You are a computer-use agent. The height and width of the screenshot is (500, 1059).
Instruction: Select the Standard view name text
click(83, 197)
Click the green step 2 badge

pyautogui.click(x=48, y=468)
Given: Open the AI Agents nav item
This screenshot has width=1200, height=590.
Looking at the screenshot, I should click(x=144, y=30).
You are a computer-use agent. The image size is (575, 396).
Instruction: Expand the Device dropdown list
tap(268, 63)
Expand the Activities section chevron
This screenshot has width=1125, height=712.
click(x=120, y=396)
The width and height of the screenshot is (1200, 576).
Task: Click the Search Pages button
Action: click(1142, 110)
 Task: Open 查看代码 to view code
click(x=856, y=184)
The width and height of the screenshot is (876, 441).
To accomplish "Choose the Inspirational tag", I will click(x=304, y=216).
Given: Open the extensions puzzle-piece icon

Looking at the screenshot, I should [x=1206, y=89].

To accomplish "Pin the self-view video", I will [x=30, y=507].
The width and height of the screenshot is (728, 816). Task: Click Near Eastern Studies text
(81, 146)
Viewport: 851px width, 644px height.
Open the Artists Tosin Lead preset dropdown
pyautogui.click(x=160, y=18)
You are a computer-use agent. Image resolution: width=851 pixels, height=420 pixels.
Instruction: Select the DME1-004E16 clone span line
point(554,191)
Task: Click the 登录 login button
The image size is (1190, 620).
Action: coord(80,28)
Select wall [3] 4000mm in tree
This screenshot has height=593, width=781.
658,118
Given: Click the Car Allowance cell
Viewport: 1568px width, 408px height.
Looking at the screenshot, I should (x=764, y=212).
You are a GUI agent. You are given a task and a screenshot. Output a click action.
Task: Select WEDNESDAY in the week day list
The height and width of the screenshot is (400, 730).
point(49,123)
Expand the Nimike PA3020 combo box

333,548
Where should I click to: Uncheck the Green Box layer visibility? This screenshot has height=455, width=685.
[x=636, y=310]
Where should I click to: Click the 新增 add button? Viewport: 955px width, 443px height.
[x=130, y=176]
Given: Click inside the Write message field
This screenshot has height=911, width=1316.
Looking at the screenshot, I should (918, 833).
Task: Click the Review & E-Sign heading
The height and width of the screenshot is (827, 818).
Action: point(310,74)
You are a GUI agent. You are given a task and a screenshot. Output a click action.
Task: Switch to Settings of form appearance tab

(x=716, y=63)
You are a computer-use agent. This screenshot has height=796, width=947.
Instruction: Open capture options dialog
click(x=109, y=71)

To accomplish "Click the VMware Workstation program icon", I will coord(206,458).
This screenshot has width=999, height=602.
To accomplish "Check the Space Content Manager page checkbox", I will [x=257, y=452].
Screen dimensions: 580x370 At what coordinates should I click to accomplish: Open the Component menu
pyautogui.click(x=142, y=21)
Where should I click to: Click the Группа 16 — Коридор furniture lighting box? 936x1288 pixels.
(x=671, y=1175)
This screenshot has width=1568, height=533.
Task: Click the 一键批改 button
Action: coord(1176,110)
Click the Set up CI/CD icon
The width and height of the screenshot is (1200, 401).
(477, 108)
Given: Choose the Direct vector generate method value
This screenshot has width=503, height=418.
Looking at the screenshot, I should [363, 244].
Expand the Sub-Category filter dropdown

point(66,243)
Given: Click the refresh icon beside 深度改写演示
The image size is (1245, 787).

→ PROBLEM TO SOLVE: From the listing above, output exactly the run of lines that starts with the line containing "You are a computer-use agent. The image" and ends with the line containing "Task: Select WEDNESDAY in the week day list".

→ RESPONSE BOX:
You are a computer-use agent. The image size is (575, 396).
Instruction: Expand the Device dropdown list
tap(268, 63)
Expand the Activities section chevron
This screenshot has width=1125, height=712.
click(x=120, y=396)
The width and height of the screenshot is (1200, 576).
Task: Click the Search Pages button
Action: click(1142, 110)
 Task: Open 查看代码 to view code
click(x=856, y=184)
The width and height of the screenshot is (876, 441).
To accomplish "Choose the Inspirational tag", I will click(x=304, y=216).
Given: Open the extensions puzzle-piece icon

Looking at the screenshot, I should [x=1206, y=89].

To accomplish "Pin the self-view video", I will [x=30, y=507].
The width and height of the screenshot is (728, 816). Task: Click Near Eastern Studies text
(81, 146)
Viewport: 851px width, 644px height.
Open the Artists Tosin Lead preset dropdown
pyautogui.click(x=160, y=18)
You are a computer-use agent. Image resolution: width=851 pixels, height=420 pixels.
Instruction: Select the DME1-004E16 clone span line
point(554,191)
Task: Click the 登录 login button
The image size is (1190, 620).
Action: coord(80,28)
Select wall [3] 4000mm in tree
This screenshot has height=593, width=781.
658,118
Given: Click the Car Allowance cell
Viewport: 1568px width, 408px height.
Looking at the screenshot, I should (x=764, y=212).
You are a GUI agent. You are given a task and a screenshot. Output a click action.
Task: Select WEDNESDAY in the week day list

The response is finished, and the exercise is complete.